| ZU BEANTWORTENDE FRAGEN |
A – Fasse den Text über das Projekt ›NEVEREND‹ in zwei Sätzen zusammen.
B – Schreibe den Text über das Projekt ›NEVEREND‹ im Anschluss an seinen letzten Satz weiter.

| TEXTAUSZUG |
━━━━━━━━━━━━━━━━━━━━
Neverend… never… end… – dreißig Jahre nach ihrem Beginn und 20 nach ihrem Ende sind die Jugoslawien-Kriege noch immer eine offene Wunde, die sich über die jugoslawische Diaspora hinaus in allen Bereichen der europäischen Identität bemerkbar macht, indem das kollektive Gedächtnis stark geprägt wird und das Thema bis heute ein Tabu ist. Wonach kann gefragt werden? Mit wem kann man überhaupt sprechen? Was darf man wissen? Das sind nur einige Fragen, welche jene beschäftigen, die den Krieg persönlich nicht erlebt haben und das sowohl im In- als auch im Ausland. Nachdem das Thema immer noch präsent ist, spricht Andreas Unterweger über die »Long Yugoslav Wars«, was eine wörtliche Anspielung auf die COVID-19-Pandemie ist.
So ist ebenfalls die Idee für das Projekt ›NEVEREND. Literarische Dialoge zwischen Nord und Süd‹ entstanden. Der Anlass war – auch im Hinblick auf die COVID-19-Pandemie – der fehlende Austausch, das Bedürfnis, mit Menschen zu kommunizieren. Der Alltag würde größtenteils digital, ebenfalls das Projekt. ›Neverend‹ nominiert drei Tandems, bestehend aus je einer/einem deutschsprachigen und einer/einem südosteuropäischen Schreibenden. Das Ziel ist die Erstellung dreier literarischer Dialoge – welche konkrete Form diese auch immer annehmen mögen. Vom klassischen Brief-/Mailwechsel bis zum aufgezeichneten Gespräch, vom Kurzfilm bis zum lyrischen Duett ist alles gleichermaßen erwünscht. Gearbeitet wird mit den Übersetzungen, sodass die inhaltliche Ebene auf keinem Fall durch fehlende Sprachkenntnisse benachteiligt wird.
━━━━━━━━━━━━━━━━━━━━
| QUELLDATEN |
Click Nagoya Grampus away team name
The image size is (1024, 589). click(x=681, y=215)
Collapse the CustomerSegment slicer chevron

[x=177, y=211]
━━━━━━━━━━━━━━━━━━━━
| ERGEBNISSE JE AUFGABE |
A – Dreißig Jahre nach ihrem Beginn sind die Jugoslawien-Kriege noch immer eine offene Wunde, die das kollektive Gedächtnis prägt, sich in der europäischen Identität bemerkbar macht und bis heute ein Tabu ist, weshalb Andreas Unterweger von den »Long Yugoslav Wars« spricht. Vor diesem Hintergrund und wegen des fehlenden Austauschs während der COVID-19-Pandemie entstand das Projekt ›NEVEREND‹, das drei Tandems aus je einer deutschsprachigen und einer südosteuropäischen schreibenden Person nominiert, die mithilfe von Übersetzungen literarische Dialoge in beliebiger Form erstellen sollen.

B –
Die Dialoge werden im Rahmen zweier Hybridpräsentationen in Graz und Hamburg mittels Lesungen, Filmvorführungen und Gesprächen vorgestellt, ihre Textfassung in der Literaturzeitschrift ›manuskripte‹ publiziert. Da die deutschen Texte auch in die Sprachen der nicht deutschsprachigen Teilnehmer*innen übersetzt werden, können sie anschließend auch in Medien Sloweniens, Kroatiens oder Mazedoniens veröffentlicht werden. Sobald sie dabei weitere Kommentare und Übersetzungen auslösen, kommt ein grenzübergreifender Kommunikationsschneeball ins Rollen, der selbst gerne zur »neverending story« werden darf. Das Gespräch fortzuführen, über Sprachgrenzen und wunde Punkte hinweg, ist seit jeher der einzige Weg, den Krieg zu beenden.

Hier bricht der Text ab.